Full Disclosure: I have known Laurie [online] for several years and consider her a personal friend. We do not, however, have the sort of relationship which would prevent me from being critical of her work, though I liked this book for the same reasons I like her as a person.
Updated Disclosure 8/25/23: I actually got picked up as a writer by The Libertarian Institute in the time since I published this, but that is unrelated to this review.
“Trust the science!” they said. “Listen to the experts!” During the “Coronapocalypse” we heard the same tired refrains until we wanted to gouge out our eardrums. In reality, the “experts” were incredibly wrong about their own narrow specialties, and even had they been right about the medical side of things, they are not experts on the costs of public policy. The covid cultists called us “grandma killers” and said we “only cared about the economy,” as if grandma couldn’t herself easily stay home and the economy only impacts the rich. There is a proverb of unknown provenance which says “truth is the first casualty of war,” and indeed, once they declared war on a coronavirus, there was a blare of propaganda the match for any dystopian film, whipping the public up into a fury of irrationality. Those of us standing against the wind from the beginning were at the greatest of disadvantages when the only things informing decision making were an unwarranted fear of the “unknown” and a bias for action. By the time more were on our side, our enemies were hopelessly dug in. In Questioning the COVID Company Line: Critical Thinking in Hysterical Times, Laurie Calhoun presents a series of essays spanning from August of 2020 through March of 2023, a period after the initial panic but which covers the rise and fall of the vaccines and ultimately the end of the years-long “state of emergency.”
Calhoun, who has a background in chemistry and philosophy, is different from the “expert” class in that she has a well-rounded intellect and is able to thoroughly consider what is right and wrong, apply logic, and examine the ethics of the costs of government policies. Perhaps more importantly, as a long-time foreign policy writer who has written a book about the drone war, she understands the costs and counterproductive nature of America’s real wars and why they should not be a model for a figurative war on infectious respiratory disease. This collection provides profound and useful insight from two and a half years in the life of a sane and sagacious woman in a mad and foolish world. We should all strive to follow Calhoun’s path of critical thinking and common sense instead of letting fear drive us into trusting the crackpot theories of a specialist class.

■ Dataset excerpts
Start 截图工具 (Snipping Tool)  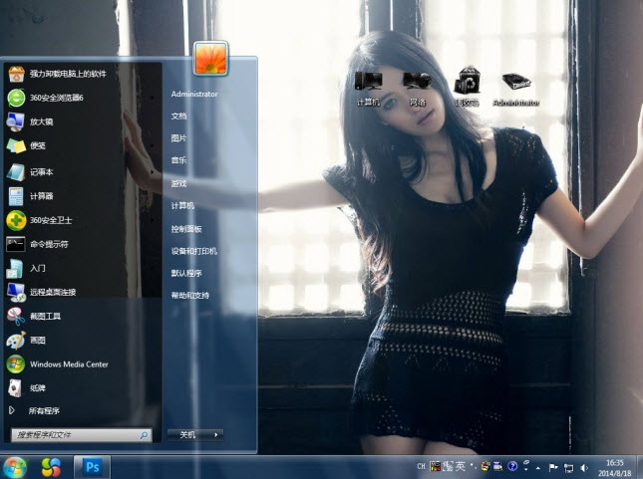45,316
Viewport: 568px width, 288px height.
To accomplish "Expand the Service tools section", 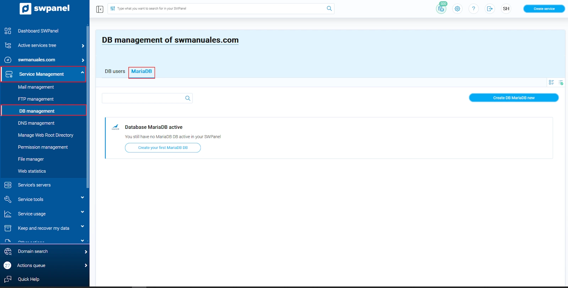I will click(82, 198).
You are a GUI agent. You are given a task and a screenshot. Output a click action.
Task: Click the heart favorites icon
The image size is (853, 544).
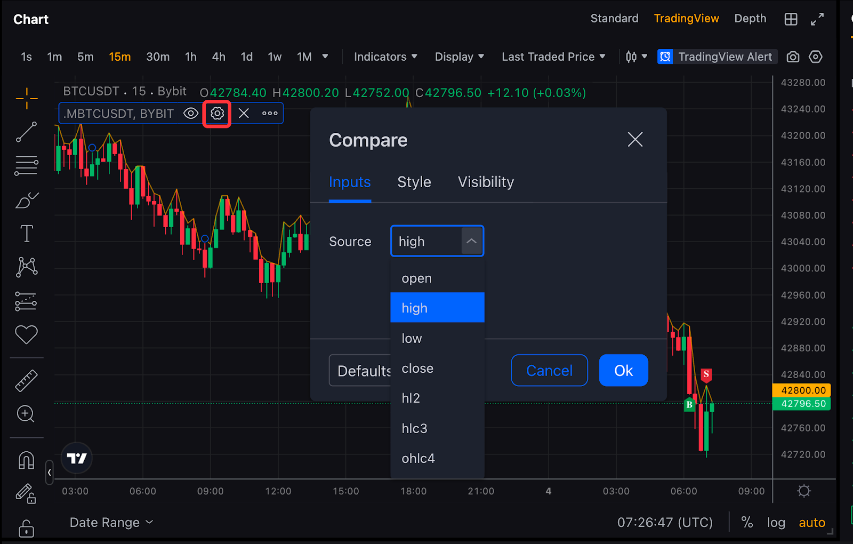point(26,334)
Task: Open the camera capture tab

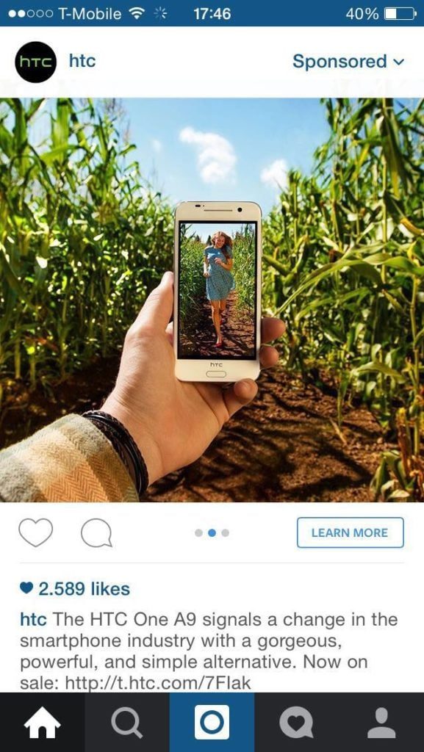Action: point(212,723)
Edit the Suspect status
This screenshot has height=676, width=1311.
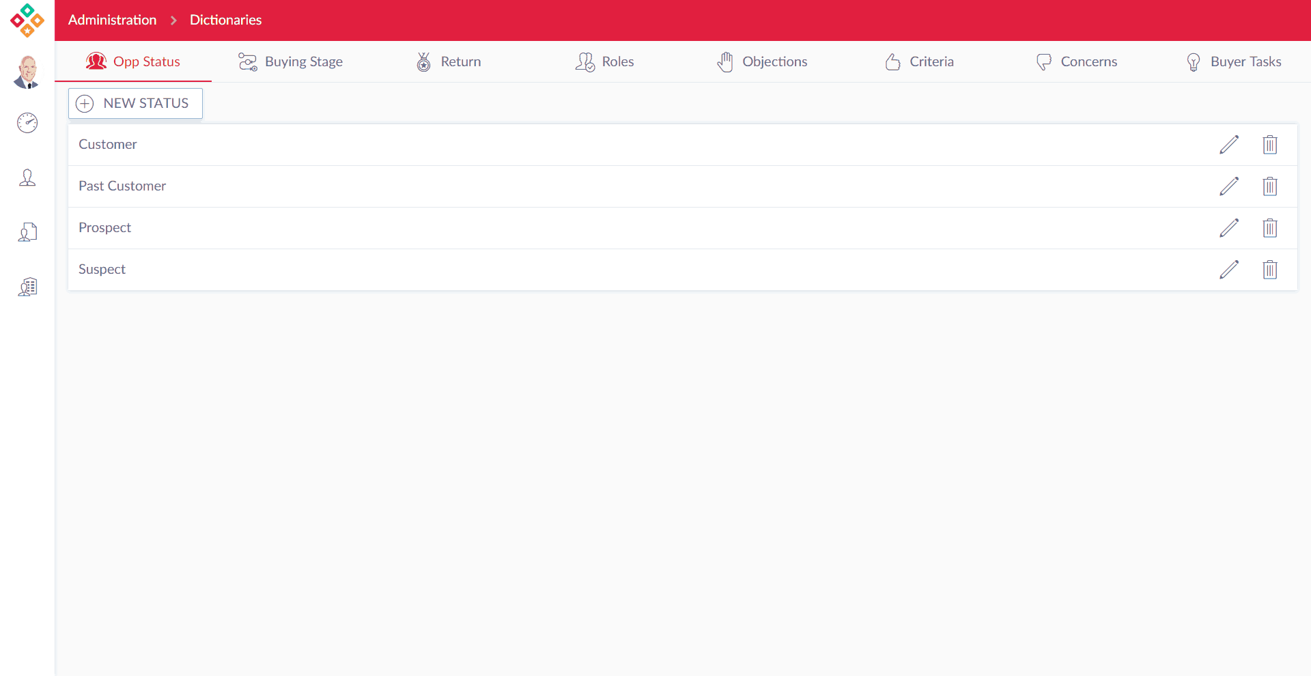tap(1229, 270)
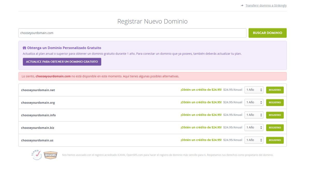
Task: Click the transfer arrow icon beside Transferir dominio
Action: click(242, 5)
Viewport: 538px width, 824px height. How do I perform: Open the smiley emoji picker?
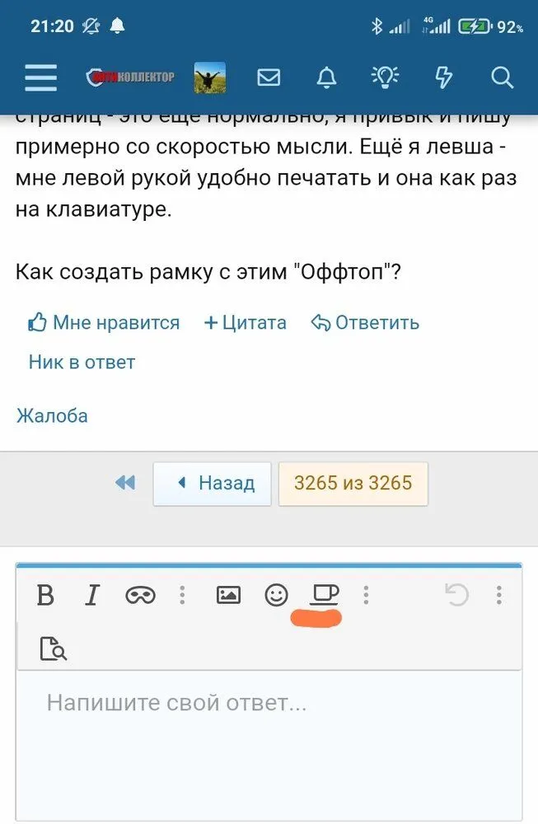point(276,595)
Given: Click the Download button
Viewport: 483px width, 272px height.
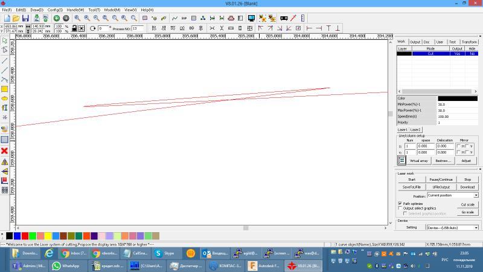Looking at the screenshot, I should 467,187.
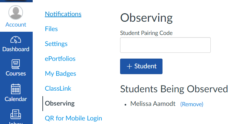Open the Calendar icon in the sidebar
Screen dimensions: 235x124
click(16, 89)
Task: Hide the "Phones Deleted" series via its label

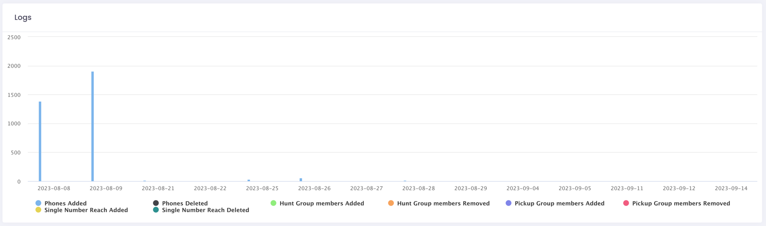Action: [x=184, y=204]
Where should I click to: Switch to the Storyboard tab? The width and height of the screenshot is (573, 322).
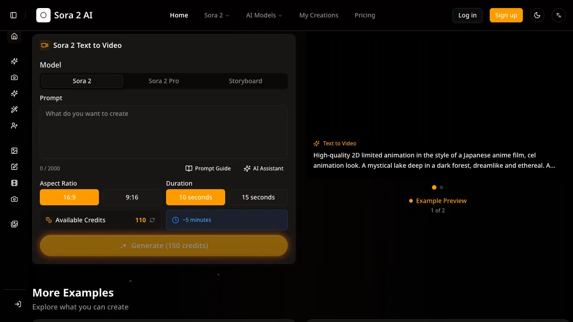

■ What you will do
Extract the part of the review from "Updated Disclosure 8/25/23: I" up to and including "to this review.". The rows above come from a separate source, not from the review.

■ Task answer
Updated Disclosure 8/25/23: I actually got picked up as a writer by The Libertarian Institute in the time since I published this, but that is unrelated to this review.